Pakistani economist (born 1965)

Haroon Sharif (born 20 February 1965) is a Pakistani economist who served as the Minister of State and Chairman Board of Investment under Prime Minister Imran Khan from September 2018 to June 2019.

Prior to this, Sharif served as the Regional Advisor to the World Bank Group for South Asia and remained Senior Regional Advisor to the UK's Department for International Development (DFID).
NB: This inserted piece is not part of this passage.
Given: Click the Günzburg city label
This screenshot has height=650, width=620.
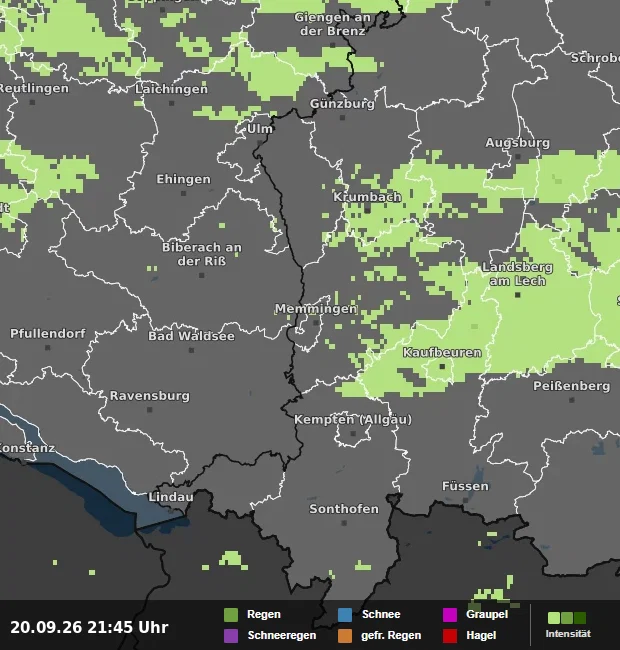Looking at the screenshot, I should pos(342,104).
==Early life and education==
Sharif earned a BA in Economics and Geography from the Government College University, Lahore in 1985. He completed his postgraduate Curriculum in International Business in 1991 from the University of Hawaii at Manoa and MSc in Development Management from the London School of Economics and Political Science in 2000.

==Career==
On behalf of the Government of Pakistan, Sharif signed the Memorandum of Understanding with China for Industrial Cooperation under the China-Pakistan Economic Corridor. He remained the lead person for Pakistan for the establishment and regulation of Special Economic Zones (SEZs).

Sharif was a member of Economic Coordination Committee of the Cabinet which is the highest forum for economic policy decisions in Pakistan. He was instrumental in developing strategic economic partnerships with Malaysia, Saudi Arabia and Qatar.

Sharif served on the Executive Committee of the World Bank's Consultative Group to Assist the Poor (CGAP) from 2009-2012. He was part of the team that authored CGAP's report Financial Access to the World's Poor.

Sharif is also a fellow of the National Defence University, Pakistan.

== Publications ==
Sharif, Haroon (2020). "India, Pakistan and the Pandemic: Community of Shared Future?"